Task requirements
Reproduce the records from the line containing "Screen dimensions: 1568x679" through the line containing "Action: click(349, 459)", substituting "seller note" for "merchant note" and keeping everything else the same. Omit the pictures from your answer.

Provided information
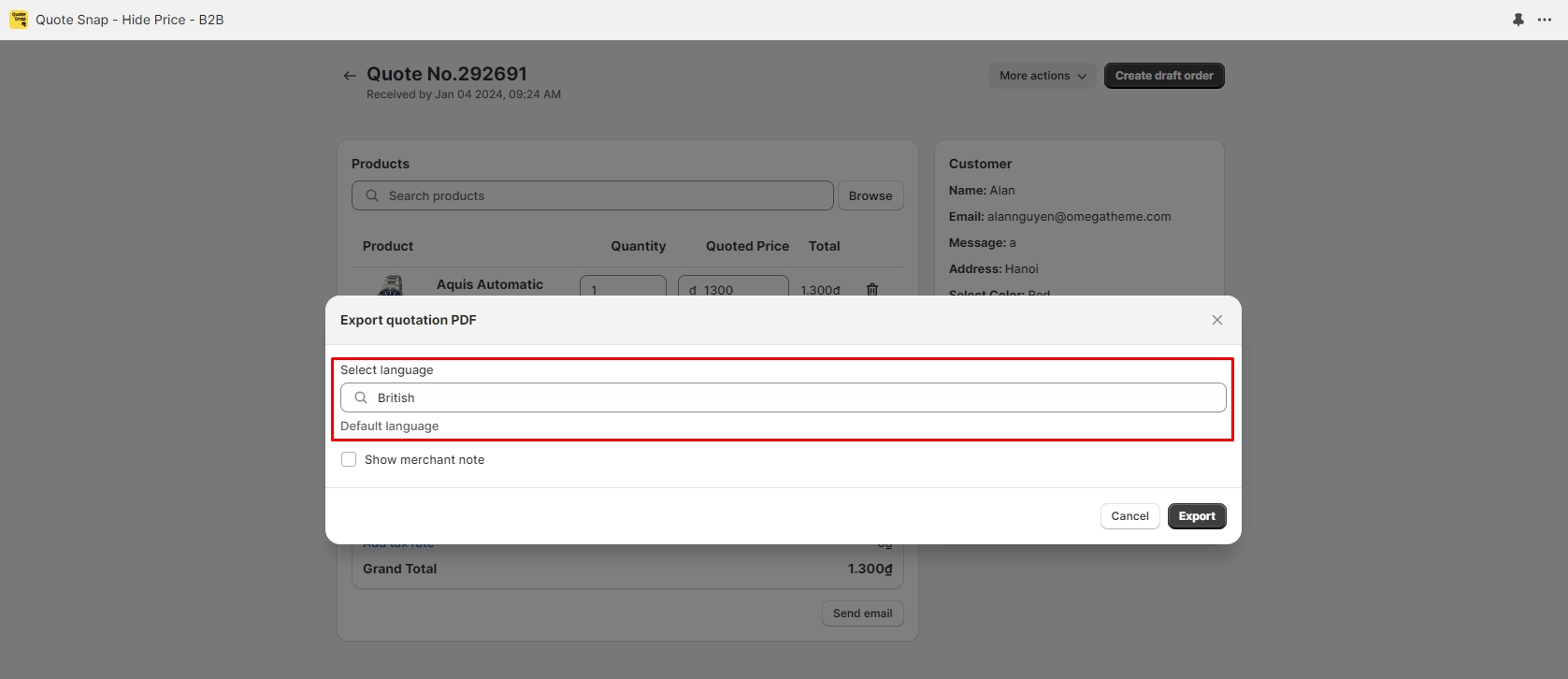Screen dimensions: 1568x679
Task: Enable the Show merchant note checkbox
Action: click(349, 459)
==
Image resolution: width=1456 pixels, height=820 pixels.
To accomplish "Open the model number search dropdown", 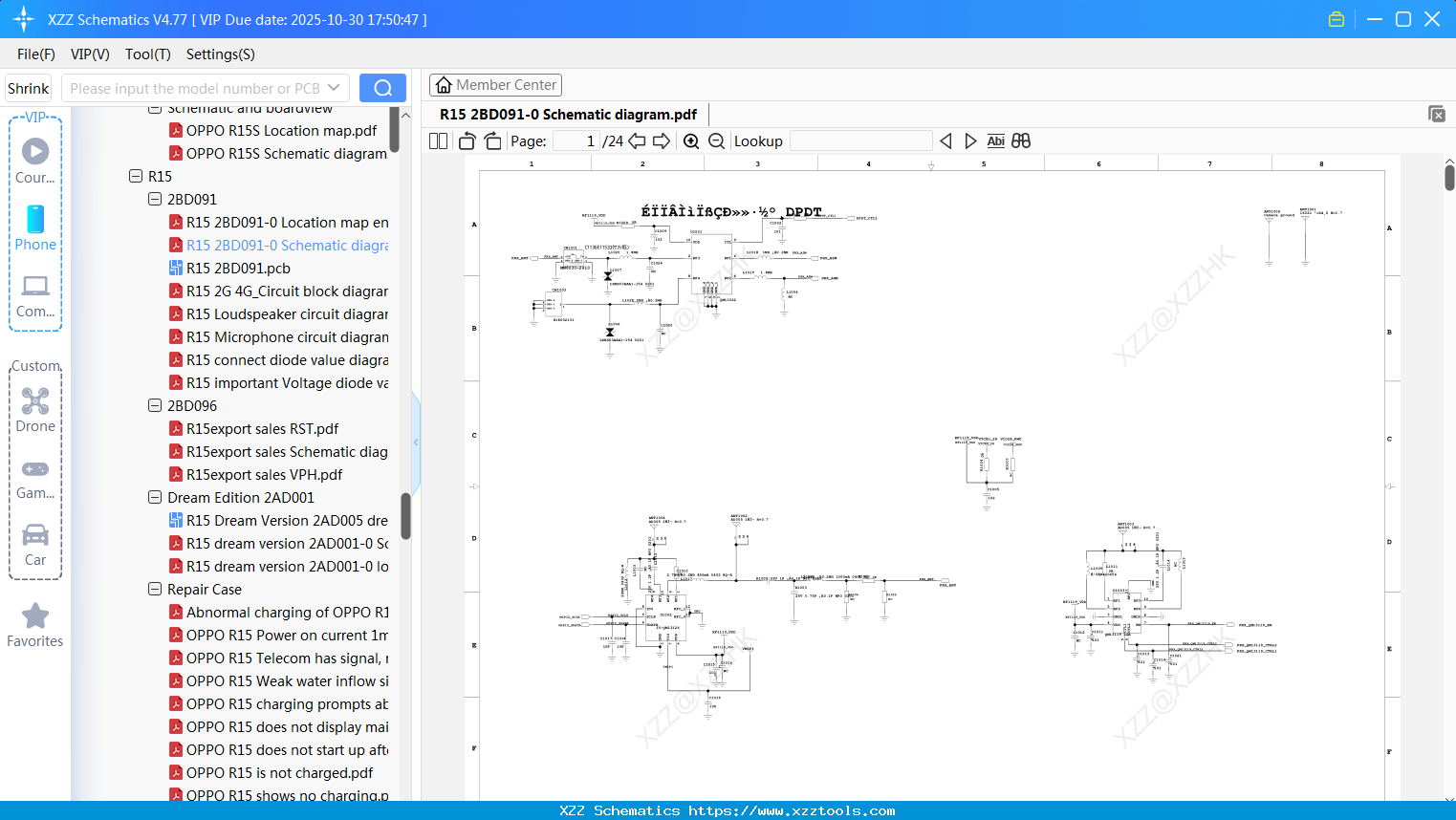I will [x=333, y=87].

The answer
Screen dimensions: 1568x679
Task: Enable the Show seller note checkbox
Action: click(349, 459)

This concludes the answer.